Celui-ci est désormais en charge de ce dossier, s’agissant d’un enlèvement « en bande organisée » qui exige une compétence spécifique que le tribunal d’Epinal ne possède pas.
Au cours de leur audition, les suspects ont déclaré avoir agi à la demande de la mère qui voulait récupérer sa fille de 8 ans dont elle n’avait plus la garde, a expliqué Nicolas Heitz.
« Lola Montemaggi les sollicitait via internet pour récupérer sa fille dont elle s’estimait injustement séparée dans le but de partir à l’étranger », a précisé le magistrat qui avait déclenché mardi soir le dispositif Alerte enlèvement.

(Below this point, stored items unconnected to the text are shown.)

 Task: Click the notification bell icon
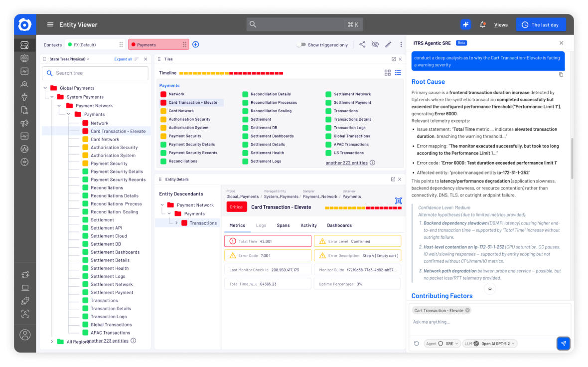coord(482,24)
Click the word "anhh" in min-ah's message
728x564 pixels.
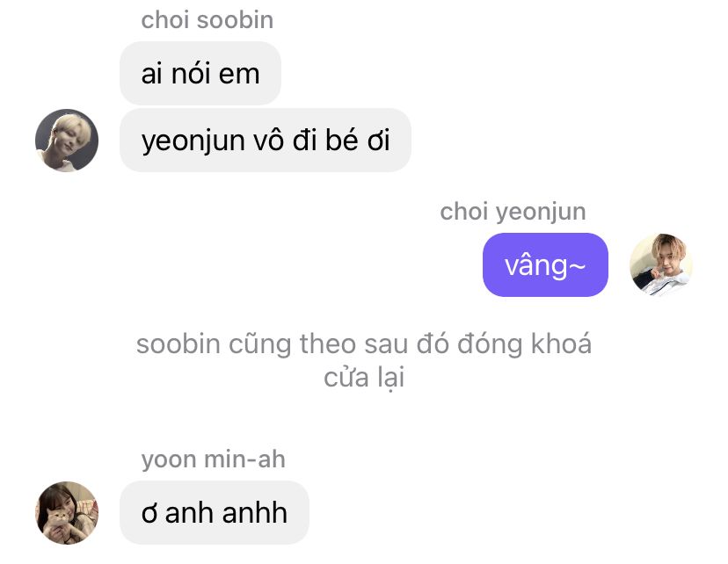click(254, 512)

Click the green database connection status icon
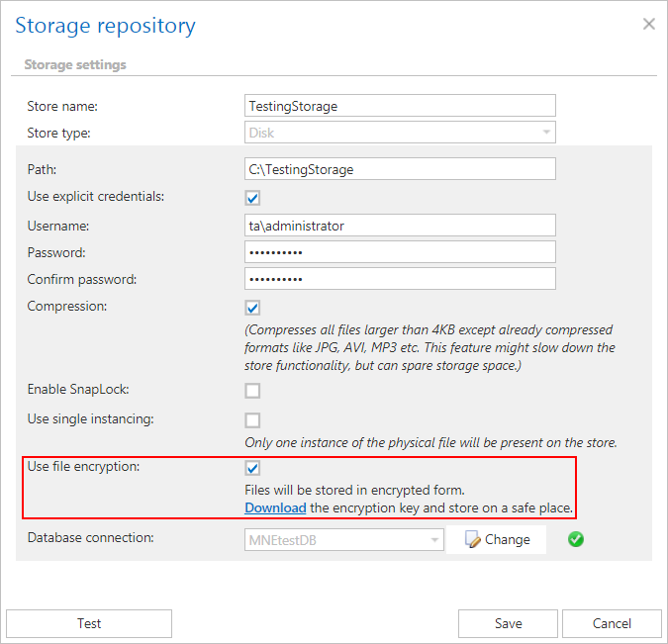(x=576, y=540)
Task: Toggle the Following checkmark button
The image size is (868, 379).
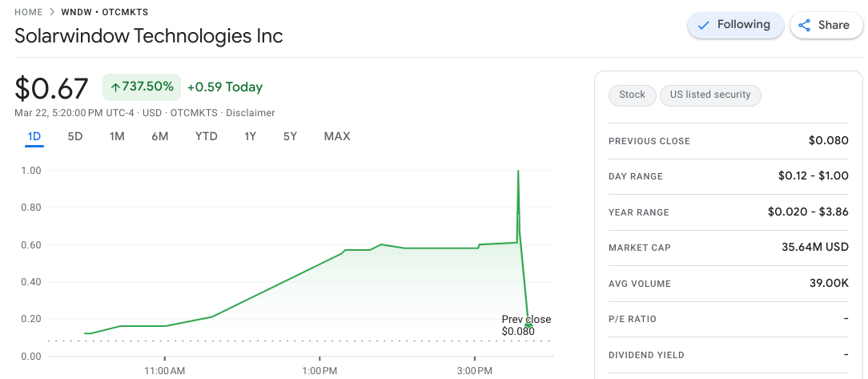Action: point(733,25)
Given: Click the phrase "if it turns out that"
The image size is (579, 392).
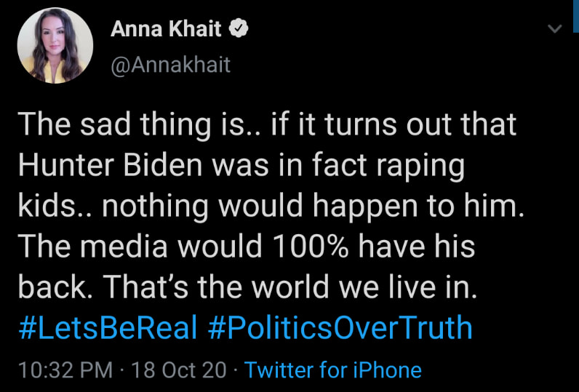Looking at the screenshot, I should [x=392, y=125].
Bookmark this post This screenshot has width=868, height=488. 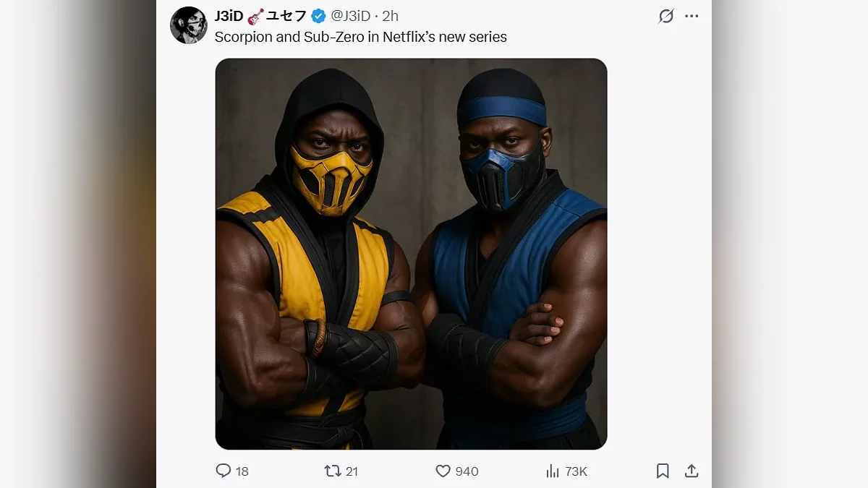663,471
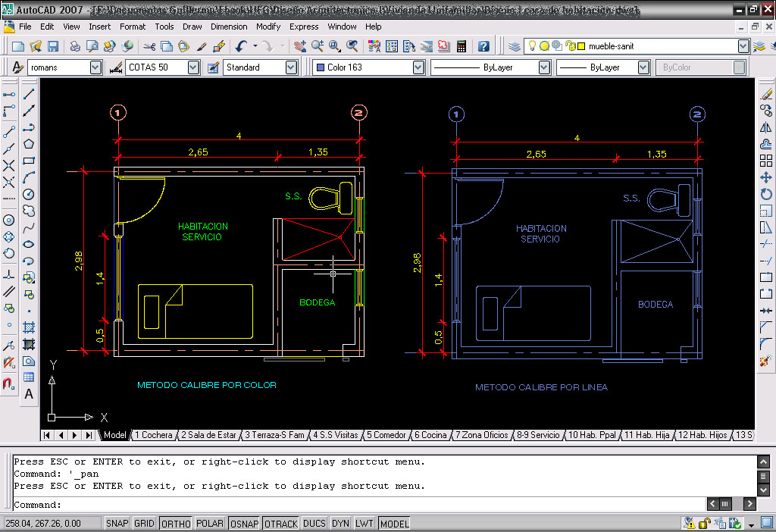Toggle POLAR tracking on
776x532 pixels.
[209, 523]
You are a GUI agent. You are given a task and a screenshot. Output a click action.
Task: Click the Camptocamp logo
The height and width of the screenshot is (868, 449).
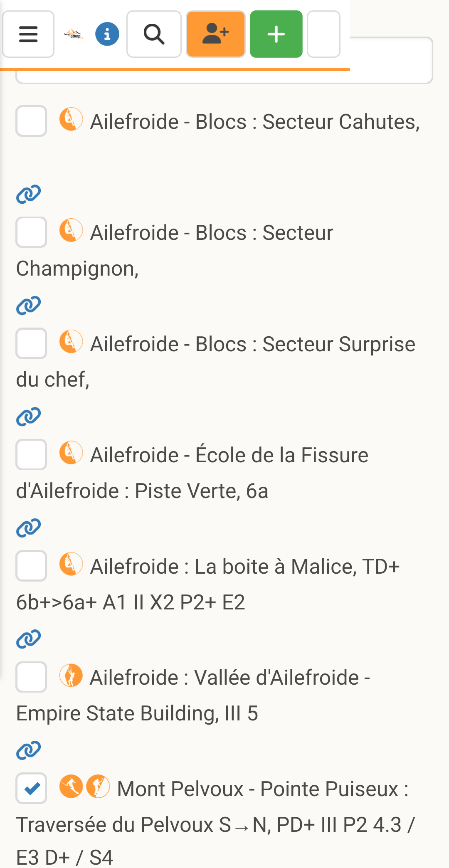(73, 35)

« Leurs auditions sont globalement concordantes », a-t-il ajouté, précisant que l’un d’entre eux n’avait pas voulu s’exprimer. Les trois autres ont revendiqué une action qualifiée « d’extraction et d’exfiltration ».
Âgés de 23 à 60 ans et sans antécédents judiciaires, ces quatre hommes ont été arrêtés à Paris, en Seine-et-Marne, aux Lilas (Seine-Saint-Denis) et en Meurthe-et-Moselle.
Le « script d’un discours à tenir devant la grand-mère de Mia pour se faire passer pour un éducateur » de la Protection judiciaire de la jeunesse a été découvert chez celui interpellé à Paris.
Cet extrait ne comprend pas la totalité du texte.